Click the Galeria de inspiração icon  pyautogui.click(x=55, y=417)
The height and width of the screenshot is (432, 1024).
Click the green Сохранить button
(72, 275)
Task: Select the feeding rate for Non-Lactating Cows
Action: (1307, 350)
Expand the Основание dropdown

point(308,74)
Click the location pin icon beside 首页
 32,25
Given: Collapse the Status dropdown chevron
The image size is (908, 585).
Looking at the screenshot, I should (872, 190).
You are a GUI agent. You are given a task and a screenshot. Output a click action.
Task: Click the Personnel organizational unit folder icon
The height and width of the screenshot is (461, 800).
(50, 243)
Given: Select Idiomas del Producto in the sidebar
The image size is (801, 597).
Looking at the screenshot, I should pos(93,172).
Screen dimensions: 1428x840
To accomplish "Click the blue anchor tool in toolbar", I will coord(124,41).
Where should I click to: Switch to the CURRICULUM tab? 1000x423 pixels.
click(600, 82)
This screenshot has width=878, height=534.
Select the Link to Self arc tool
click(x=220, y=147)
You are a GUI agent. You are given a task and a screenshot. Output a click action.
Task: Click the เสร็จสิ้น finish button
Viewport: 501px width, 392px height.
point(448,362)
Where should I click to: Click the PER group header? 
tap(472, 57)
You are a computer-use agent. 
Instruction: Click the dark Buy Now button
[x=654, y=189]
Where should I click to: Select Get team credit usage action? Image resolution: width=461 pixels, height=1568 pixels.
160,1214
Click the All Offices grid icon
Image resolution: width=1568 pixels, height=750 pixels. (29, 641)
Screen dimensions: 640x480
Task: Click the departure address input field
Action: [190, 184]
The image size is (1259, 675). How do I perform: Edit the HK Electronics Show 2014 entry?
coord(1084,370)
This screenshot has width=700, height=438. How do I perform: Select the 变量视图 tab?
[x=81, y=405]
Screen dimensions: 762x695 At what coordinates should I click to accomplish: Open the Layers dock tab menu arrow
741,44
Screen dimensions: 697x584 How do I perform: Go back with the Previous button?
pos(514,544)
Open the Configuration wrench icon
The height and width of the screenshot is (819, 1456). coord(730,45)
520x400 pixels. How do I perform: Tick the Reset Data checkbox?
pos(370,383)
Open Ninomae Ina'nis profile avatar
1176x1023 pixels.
■ ■ ■
◆ WHAT YOU WILL DO
Your reply should consist of the records, copied exactly.

◆ TASK OUTPUT
Click the Galeria de inspiração icon  pyautogui.click(x=55, y=417)
The height and width of the screenshot is (432, 1024).
Click the green Сохранить button
(72, 275)
Task: Select the feeding rate for Non-Lactating Cows
Action: (1307, 350)
Expand the Основание dropdown

point(308,74)
Click the location pin icon beside 首页
 32,25
Given: Collapse the Status dropdown chevron
The image size is (908, 585).
Looking at the screenshot, I should (872, 190).
You are a GUI agent. You are given a task and a screenshot. Output a click action.
Task: Click the Personnel organizational unit folder icon
The height and width of the screenshot is (461, 800).
(50, 243)
Given: Select Idiomas del Producto in the sidebar
The image size is (801, 597).
Looking at the screenshot, I should pos(93,172).
Screen dimensions: 1428x840
To accomplish "Click the blue anchor tool in toolbar", I will coord(124,41).
Where should I click to: Switch to the CURRICULUM tab? 1000x423 pixels.
click(600, 82)
This screenshot has width=878, height=534.
Select the Link to Self arc tool
click(x=220, y=147)
You are a GUI agent. You are given a task and a screenshot. Output a click action.
Task: Click the เสร็จสิ้น finish button
Viewport: 501px width, 392px height.
point(448,362)
Where should I click to: Click the PER group header? 
tap(472, 57)
You are a computer-use agent. 
Instruction: Click the dark Buy Now button
[x=654, y=189]
Where should I click to: Select Get team credit usage action? Image resolution: width=461 pixels, height=1568 pixels.
160,1214
Click the All Offices grid icon
Image resolution: width=1568 pixels, height=750 pixels. (29, 641)
Screen dimensions: 640x480
Task: Click the departure address input field
Action: [190, 184]
The image size is (1259, 675). How do I perform: Edit the HK Electronics Show 2014 entry?
coord(1084,370)
This screenshot has width=700, height=438. How do I perform: Select the 变量视图 tab?
[x=81, y=405]
Screen dimensions: 762x695 At what coordinates should I click to accomplish: Open the Layers dock tab menu arrow
741,44
Screen dimensions: 697x584 How do I perform: Go back with the Previous button?
pos(514,544)
Open the Configuration wrench icon
The height and width of the screenshot is (819, 1456). coord(730,45)
520x400 pixels. How do I perform: Tick the Reset Data checkbox?
pos(370,383)
Open Ninomae Ina'nis profile avatar
1176x1023 pixels.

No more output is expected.